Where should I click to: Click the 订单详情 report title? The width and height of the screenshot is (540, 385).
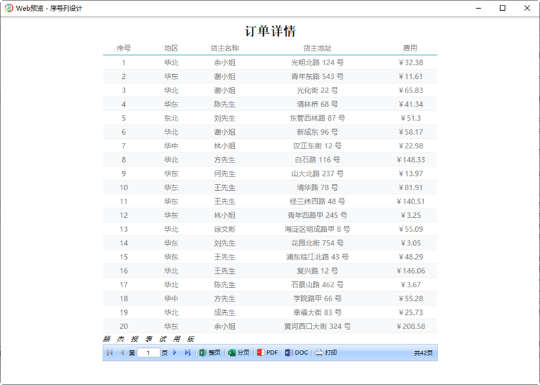(x=270, y=31)
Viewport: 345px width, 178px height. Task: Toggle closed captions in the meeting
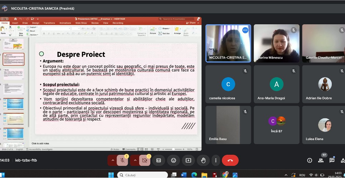(x=159, y=160)
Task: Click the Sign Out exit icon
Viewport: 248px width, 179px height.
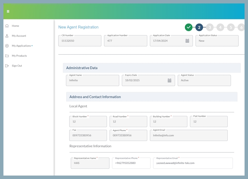Action: click(x=7, y=66)

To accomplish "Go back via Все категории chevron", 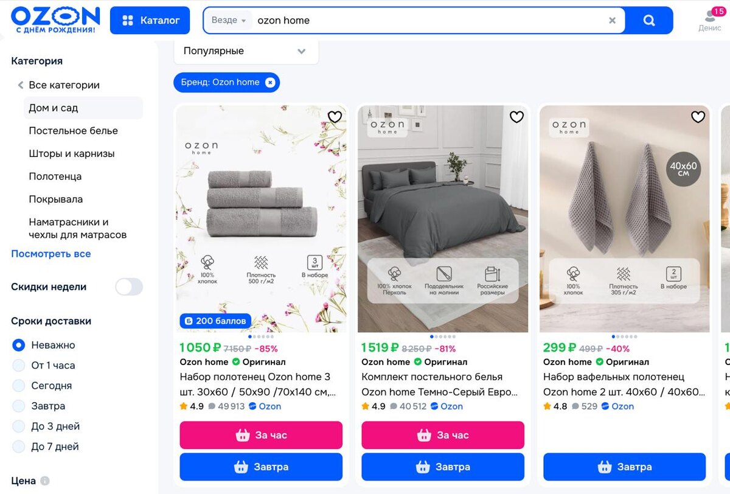I will point(21,85).
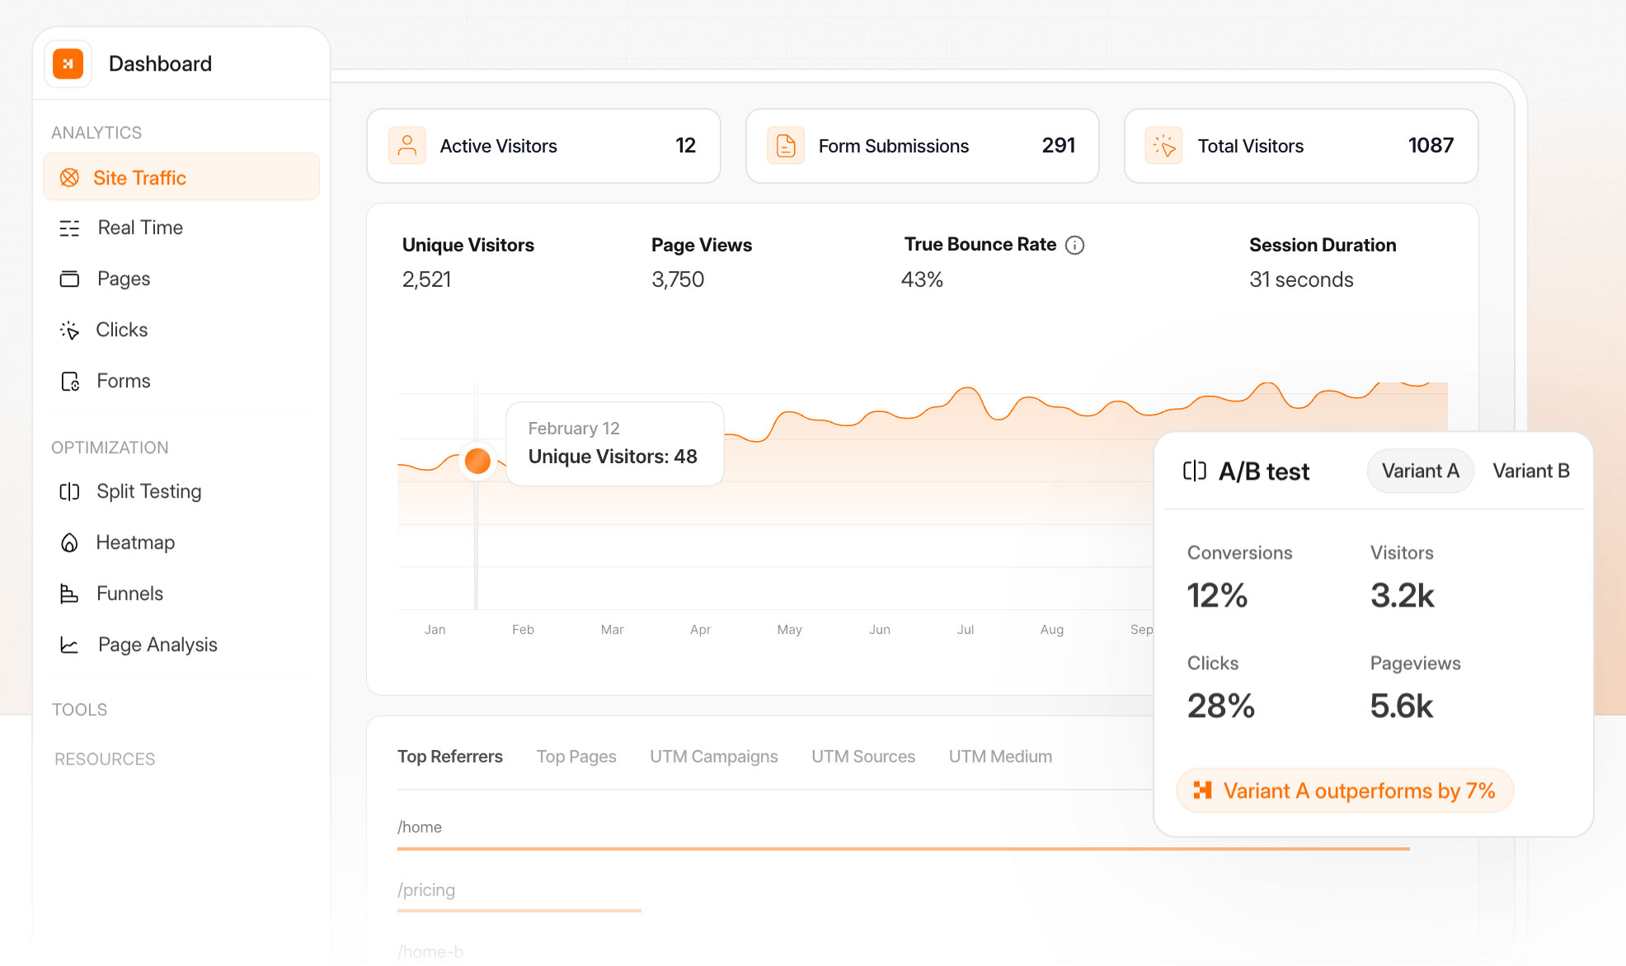This screenshot has width=1626, height=966.
Task: Click the orange February 12 chart marker
Action: 477,461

-.-.-

Starting at the beginning of the items and ending after the line that contains "(x=159, y=160)", rewrite those lines as a numbered list with no blank lines. Leave the pictures out of the answer.

1. Where should I click to: Click the 订单详情 report title? The width and height of the screenshot is (540, 385).
2. (x=270, y=31)
3. Viewport: 345px width, 178px height. Task: Toggle closed captions in the meeting
4. (x=159, y=160)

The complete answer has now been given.